Aim of the task: Set down the data below once more, precisely as it reads.

Saved data entries:
*** Begin section ***

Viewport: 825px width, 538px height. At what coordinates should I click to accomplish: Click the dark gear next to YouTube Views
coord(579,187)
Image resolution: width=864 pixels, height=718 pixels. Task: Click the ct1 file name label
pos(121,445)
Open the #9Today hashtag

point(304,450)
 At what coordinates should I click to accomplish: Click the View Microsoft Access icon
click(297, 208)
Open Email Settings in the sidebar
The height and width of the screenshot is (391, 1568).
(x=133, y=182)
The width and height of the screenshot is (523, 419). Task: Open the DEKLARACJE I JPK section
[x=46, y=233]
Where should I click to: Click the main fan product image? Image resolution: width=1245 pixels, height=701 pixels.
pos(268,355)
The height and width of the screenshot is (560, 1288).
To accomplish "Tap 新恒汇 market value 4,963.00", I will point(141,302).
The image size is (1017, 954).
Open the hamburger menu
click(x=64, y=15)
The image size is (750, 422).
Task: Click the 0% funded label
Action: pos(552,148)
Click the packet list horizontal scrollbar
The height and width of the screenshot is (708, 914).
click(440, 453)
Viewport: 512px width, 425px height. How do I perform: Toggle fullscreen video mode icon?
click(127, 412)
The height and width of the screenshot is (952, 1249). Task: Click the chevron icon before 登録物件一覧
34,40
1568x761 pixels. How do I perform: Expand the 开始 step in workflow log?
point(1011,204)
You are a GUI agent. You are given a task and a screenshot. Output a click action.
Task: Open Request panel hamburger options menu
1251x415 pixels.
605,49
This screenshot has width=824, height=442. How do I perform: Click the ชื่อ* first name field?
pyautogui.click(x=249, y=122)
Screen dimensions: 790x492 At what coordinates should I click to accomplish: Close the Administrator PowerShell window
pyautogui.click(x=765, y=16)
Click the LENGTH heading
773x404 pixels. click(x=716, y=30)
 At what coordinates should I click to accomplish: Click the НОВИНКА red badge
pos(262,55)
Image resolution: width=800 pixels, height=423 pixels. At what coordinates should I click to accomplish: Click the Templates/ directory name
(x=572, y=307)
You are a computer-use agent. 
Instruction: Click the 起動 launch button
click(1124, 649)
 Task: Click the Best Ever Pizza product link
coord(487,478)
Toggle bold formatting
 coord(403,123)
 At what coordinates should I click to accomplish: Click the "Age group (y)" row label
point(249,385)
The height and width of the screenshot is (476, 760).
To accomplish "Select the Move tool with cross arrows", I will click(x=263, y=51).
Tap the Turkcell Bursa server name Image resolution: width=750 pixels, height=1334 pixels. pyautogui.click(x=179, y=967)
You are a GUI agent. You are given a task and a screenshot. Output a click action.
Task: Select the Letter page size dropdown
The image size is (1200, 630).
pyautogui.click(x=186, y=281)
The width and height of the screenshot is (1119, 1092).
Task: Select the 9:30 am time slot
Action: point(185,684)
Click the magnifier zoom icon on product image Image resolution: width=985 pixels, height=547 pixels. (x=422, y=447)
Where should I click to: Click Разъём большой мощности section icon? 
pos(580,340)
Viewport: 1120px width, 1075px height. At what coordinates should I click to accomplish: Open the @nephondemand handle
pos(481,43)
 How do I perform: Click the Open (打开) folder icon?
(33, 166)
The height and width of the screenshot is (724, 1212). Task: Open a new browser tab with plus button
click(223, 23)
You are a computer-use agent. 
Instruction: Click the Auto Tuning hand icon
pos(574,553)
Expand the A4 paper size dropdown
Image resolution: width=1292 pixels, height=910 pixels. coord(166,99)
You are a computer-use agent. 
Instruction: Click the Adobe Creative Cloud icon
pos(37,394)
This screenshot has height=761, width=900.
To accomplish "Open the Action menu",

*** End section ***

Result below:
Viewport: 825px width, 538px height. At what coordinates should I click to accomplish: Click the dark gear next to YouTube Views
coord(579,187)
Image resolution: width=864 pixels, height=718 pixels. Task: Click the ct1 file name label
pos(121,445)
Open the #9Today hashtag

point(304,450)
 At what coordinates should I click to accomplish: Click the View Microsoft Access icon
click(297, 208)
Open Email Settings in the sidebar
The height and width of the screenshot is (391, 1568).
(x=133, y=182)
The width and height of the screenshot is (523, 419). Task: Open the DEKLARACJE I JPK section
[x=46, y=233]
Where should I click to: Click the main fan product image? Image resolution: width=1245 pixels, height=701 pixels.
pos(268,355)
The height and width of the screenshot is (560, 1288).
To accomplish "Tap 新恒汇 market value 4,963.00", I will point(141,302).
The image size is (1017, 954).
Open the hamburger menu
click(x=64, y=15)
The image size is (750, 422).
Task: Click the 0% funded label
Action: pos(552,148)
Click the packet list horizontal scrollbar
The height and width of the screenshot is (708, 914).
click(440, 453)
Viewport: 512px width, 425px height. How do I perform: Toggle fullscreen video mode icon?
click(127, 412)
The height and width of the screenshot is (952, 1249). Task: Click the chevron icon before 登録物件一覧
34,40
1568x761 pixels. How do I perform: Expand the 开始 step in workflow log?
point(1011,204)
You are a GUI agent. You are given a task and a screenshot. Output a click action.
Task: Open Request panel hamburger options menu
1251x415 pixels.
605,49
This screenshot has width=824, height=442. How do I perform: Click the ชื่อ* first name field?
pyautogui.click(x=249, y=122)
Screen dimensions: 790x492 At what coordinates should I click to accomplish: Close the Administrator PowerShell window
pyautogui.click(x=765, y=16)
Click the LENGTH heading
773x404 pixels. click(x=716, y=30)
 At what coordinates should I click to accomplish: Click the НОВИНКА red badge
pos(262,55)
Image resolution: width=800 pixels, height=423 pixels. At what coordinates should I click to accomplish: Click the Templates/ directory name
(x=572, y=307)
You are a computer-use agent. 
Instruction: Click the 起動 launch button
click(1124, 649)
 Task: Click the Best Ever Pizza product link
coord(487,478)
Toggle bold formatting
 coord(403,123)
 At what coordinates should I click to accomplish: Click the "Age group (y)" row label
point(249,385)
The height and width of the screenshot is (476, 760).
To accomplish "Select the Move tool with cross arrows", I will click(x=263, y=51).
Tap the Turkcell Bursa server name Image resolution: width=750 pixels, height=1334 pixels. pyautogui.click(x=179, y=967)
You are a GUI agent. You are given a task and a screenshot. Output a click action.
Task: Select the Letter page size dropdown
The image size is (1200, 630).
pyautogui.click(x=186, y=281)
The width and height of the screenshot is (1119, 1092).
Task: Select the 9:30 am time slot
Action: point(185,684)
Click the magnifier zoom icon on product image Image resolution: width=985 pixels, height=547 pixels. (x=422, y=447)
Where should I click to: Click Разъём большой мощности section icon? 
pos(580,340)
Viewport: 1120px width, 1075px height. At what coordinates should I click to accomplish: Open the @nephondemand handle
pos(481,43)
 How do I perform: Click the Open (打开) folder icon?
(33, 166)
The height and width of the screenshot is (724, 1212). Task: Open a new browser tab with plus button
click(223, 23)
You are a computer-use agent. 
Instruction: Click the Auto Tuning hand icon
pos(574,553)
Expand the A4 paper size dropdown
Image resolution: width=1292 pixels, height=910 pixels. coord(166,99)
You are a computer-use agent. 
Instruction: Click the Adobe Creative Cloud icon
pos(37,394)
This screenshot has height=761, width=900.
To accomplish "Open the Action menu",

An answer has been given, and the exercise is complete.